# What is the molar quantity of a gas at 742*mm*Hg pressure, at 298.0*K temperature, confined to a volume of 6.0*L?

Mar 30, 2017

$n = 0.240 \cdot m o l$

#### Explanation:

We use the old ideal gas equation, i.e. $P V = n R T$

$n = \frac{P V}{R T} = \frac{\frac{742 \cdot \cancel{m m \cdot H g}}{760 \cdot \cancel{m m \cdot H g \cdot a t {m}^{-} 1}} \times 6.0 \cdot \cancel{L}}{0.0821 \cdot \cancel{L \cdot a t m \cdot {K}^{-} 1} \cdot m o {l}^{-} 1 \times 298.0 \cdot \cancel{K}}$

$= 0.240 \cdot m o l$

What mass of $H C \equiv N$ is present? Would you expect $H C \equiv N$ to behave ideally? Why or why not? What hazards would be associated with this experiment?

Note the dimensional consistency of our calculation. We sought an answer in $\text{moles}$; the calculation gave us an answer in $\text{moles}$ or at least $\frac{1}{m o {l}^{-} 1} = \frac{1}{\frac{1}{m o l}} = m o l$, so perhaps we are doing something right (for once!).
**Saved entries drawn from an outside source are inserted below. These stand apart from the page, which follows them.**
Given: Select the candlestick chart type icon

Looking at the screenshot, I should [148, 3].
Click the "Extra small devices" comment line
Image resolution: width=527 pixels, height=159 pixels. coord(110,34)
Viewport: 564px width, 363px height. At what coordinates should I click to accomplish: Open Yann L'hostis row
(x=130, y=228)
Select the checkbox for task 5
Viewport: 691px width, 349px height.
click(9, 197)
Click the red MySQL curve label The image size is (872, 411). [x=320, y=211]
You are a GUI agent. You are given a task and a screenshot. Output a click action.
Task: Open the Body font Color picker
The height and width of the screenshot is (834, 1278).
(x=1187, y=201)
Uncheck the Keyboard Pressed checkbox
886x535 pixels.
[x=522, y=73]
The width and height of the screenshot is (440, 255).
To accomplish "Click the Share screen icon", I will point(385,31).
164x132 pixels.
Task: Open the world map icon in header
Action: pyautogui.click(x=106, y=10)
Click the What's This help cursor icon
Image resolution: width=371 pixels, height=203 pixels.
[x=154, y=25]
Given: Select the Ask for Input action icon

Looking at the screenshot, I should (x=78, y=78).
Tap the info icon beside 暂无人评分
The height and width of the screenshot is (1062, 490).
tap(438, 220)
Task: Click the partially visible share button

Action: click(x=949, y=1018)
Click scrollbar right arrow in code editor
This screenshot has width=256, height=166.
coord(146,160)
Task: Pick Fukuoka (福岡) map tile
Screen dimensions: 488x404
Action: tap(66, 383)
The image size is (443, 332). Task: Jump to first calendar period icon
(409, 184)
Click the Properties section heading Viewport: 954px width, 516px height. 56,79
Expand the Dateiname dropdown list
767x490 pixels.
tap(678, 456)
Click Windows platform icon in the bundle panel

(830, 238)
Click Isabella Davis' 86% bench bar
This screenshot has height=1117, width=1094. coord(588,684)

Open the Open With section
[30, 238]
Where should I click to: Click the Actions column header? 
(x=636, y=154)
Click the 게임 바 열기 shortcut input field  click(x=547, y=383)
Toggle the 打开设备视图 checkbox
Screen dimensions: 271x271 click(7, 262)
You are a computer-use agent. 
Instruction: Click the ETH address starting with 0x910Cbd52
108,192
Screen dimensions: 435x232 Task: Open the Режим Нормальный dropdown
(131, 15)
The key knowledge is the idea that $1 \cdot a t m$ will support a column of mercury that is $760 \cdot m m$ high. And thus we may use a unit of length, the height of a mercury column, to give a useful and reproducible measurement of pressure.

Note that these days, mercury columns are a bit of a rarity. Has your teacher shown you a mercury column?